Si des principes de bases de physiques permettent de conclure à l’efficacité du parachute, on devrait tout autant pouvoir utiliser les principes de bases de la science pour réfuter des thérapies sans qu’il soit besoin pour cela d’exécuter des essais cliniques pas toujours éthiques soit dit en passant.

Les faiblesses de la médecine basée sur les preuves

La non prise en compte de notions de bases scientifiques sur la pyramide de preuves signalée est en cela révélateur du problème soulevé ici: la médecine basée sur les preuves tend à mettre les études cliniques randomisées (RCT) sur un piédestal et en oublie les simples considérations de science permettant à des thérapies douteuses d’être validées par l’académie de médecine.

Le cas de l’acupuncture ou bien encore des études sur les pouvoirs « paranormaux » sont une belle illustration qu’on ne peut pas toujours régler un problème avec une étude aussi rigoureuse soit-elle. Les biais méthodologiques existeront toujours et rien que le biais de publication est parfois suffisant pour donner une impression légère d’efficacité. Un article qui commence à dater montrait par exemple que 99% des études cliniques randomisées (RCT) sur l’acupuncture provenant de Chine étaient positives. Or cette efficacité hors norme ne semble se produire qu’en Chine justement. Comme en tant que scientifique nous adhérons même implicitement au réalisme de principe, il faut bien alors admettre qu’il s’agit ici d’un biais de publication. Une méta-analyse de ces RCT concluraient inévitablement (et faussement) à l’efficacité de l’acupuncture.

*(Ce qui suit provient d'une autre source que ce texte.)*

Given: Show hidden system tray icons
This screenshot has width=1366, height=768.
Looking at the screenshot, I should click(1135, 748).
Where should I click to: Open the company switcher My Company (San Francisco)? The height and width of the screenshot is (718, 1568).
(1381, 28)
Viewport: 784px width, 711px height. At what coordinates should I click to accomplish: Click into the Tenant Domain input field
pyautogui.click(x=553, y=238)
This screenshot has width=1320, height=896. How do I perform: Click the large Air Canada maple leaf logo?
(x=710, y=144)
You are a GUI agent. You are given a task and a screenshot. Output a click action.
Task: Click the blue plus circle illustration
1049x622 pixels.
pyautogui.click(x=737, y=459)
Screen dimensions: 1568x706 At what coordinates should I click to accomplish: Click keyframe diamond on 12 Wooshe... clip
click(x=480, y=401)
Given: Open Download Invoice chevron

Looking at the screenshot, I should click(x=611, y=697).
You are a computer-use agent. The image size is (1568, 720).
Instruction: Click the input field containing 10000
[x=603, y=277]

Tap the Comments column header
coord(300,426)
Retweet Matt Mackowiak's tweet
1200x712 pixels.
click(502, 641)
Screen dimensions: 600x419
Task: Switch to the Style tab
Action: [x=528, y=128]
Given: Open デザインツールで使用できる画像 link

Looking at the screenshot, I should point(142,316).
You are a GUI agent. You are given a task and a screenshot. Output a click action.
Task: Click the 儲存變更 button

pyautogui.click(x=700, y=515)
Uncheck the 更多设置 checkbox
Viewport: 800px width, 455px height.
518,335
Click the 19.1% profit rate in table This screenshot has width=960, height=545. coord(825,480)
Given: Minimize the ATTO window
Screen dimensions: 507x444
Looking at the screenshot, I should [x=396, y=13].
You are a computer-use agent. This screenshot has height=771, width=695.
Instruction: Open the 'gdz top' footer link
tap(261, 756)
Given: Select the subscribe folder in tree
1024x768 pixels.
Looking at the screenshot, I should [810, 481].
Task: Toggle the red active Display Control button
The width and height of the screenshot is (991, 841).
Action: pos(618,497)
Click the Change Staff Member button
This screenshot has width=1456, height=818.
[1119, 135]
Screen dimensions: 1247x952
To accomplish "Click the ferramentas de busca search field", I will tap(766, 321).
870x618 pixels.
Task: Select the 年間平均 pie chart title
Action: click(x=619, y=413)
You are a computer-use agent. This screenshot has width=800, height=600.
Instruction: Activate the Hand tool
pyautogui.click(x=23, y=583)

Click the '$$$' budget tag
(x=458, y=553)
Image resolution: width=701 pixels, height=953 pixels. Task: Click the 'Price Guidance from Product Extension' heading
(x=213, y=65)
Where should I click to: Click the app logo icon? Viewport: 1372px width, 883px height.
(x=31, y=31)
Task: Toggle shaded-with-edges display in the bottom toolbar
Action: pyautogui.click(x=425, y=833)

Au-delà de ces biais qui peuvent brouiller les résultats, nous avons aussi besoin d’adopter plus largement une philosophie bayésienne en médecine. Le raisonnement bayésien permet en effet d’actualiser la probabilité qu’une proposition soit vraie en fonction de sa probabilité a priori et des nouvelles données acquises. Ici, cela consisterait à actualiser l’efficacité d’une thérapie en fonction des nouveaux tests effectués et de l’idée que l’on a à la base de cette efficacité (par exemple en fonction de sa cohérence avec le corpus scientifique existant). L’approche bayésienne sera détaillée plus amplement dans un prochain article.

Mécanisme d’action et plausibilité

On pourrait facilement penser que je cherche ici à mettre de côté les thérapies dont on ne connaitrait pas les mécanismes d’action. Ce n’est pourtant pas le cas et de nombreux exemples historiques montrent que les scientifiques ne sont en rien bornés sur ce point. Ce n’est pas parce qu’on ne comprend pas le mécanisme de quelque chose qu’on ne peut pas en voir les effets ou l’étudier. Ce n’est pas le mécanisme qui importe ici mais la plausibilité d’un traitement donné. Bouger les mains autour d’une personne ne va pas guérir cette personne de sa tumeur, ce n’est pas une question de mécanisme d’action mais de plausibilité. Vu les connaissances scientifiques actuelles, elle reste très très faible. Avant de se lancer dans de grandes études de types RCT, il faudrait au moins avoir de bonnes raisons de le faire, par exemple la constatation répétée que les tumeurs disparaissent et, encore une fois, une certaine adéquation entre le phénomène observé et le corpus scientifique existant.

Si les considérations scientifiques ne sont pas suffisantes pour évaluer l’efficacité d’un traitement, cela ne veut pas dire qu’elles ne sont pas nécessaires. Autrement dit, si on ne peut pas conclure à l’efficacité d’un traitement juste en considérant les aspects scientifiques de base (comme le mécanisme d’action), on peut néanmoins conclure qu’un traitement est si peu probable qu’il n’est pas utile de se lancer dans de grandes études de type RCT à moins d’obtenir des preuves suffisamment fortes les justifiant. Pour toutes ces raisons, la médecine doit aujourd’hui se baser non seulement sur les preuves mais aussi sur la science.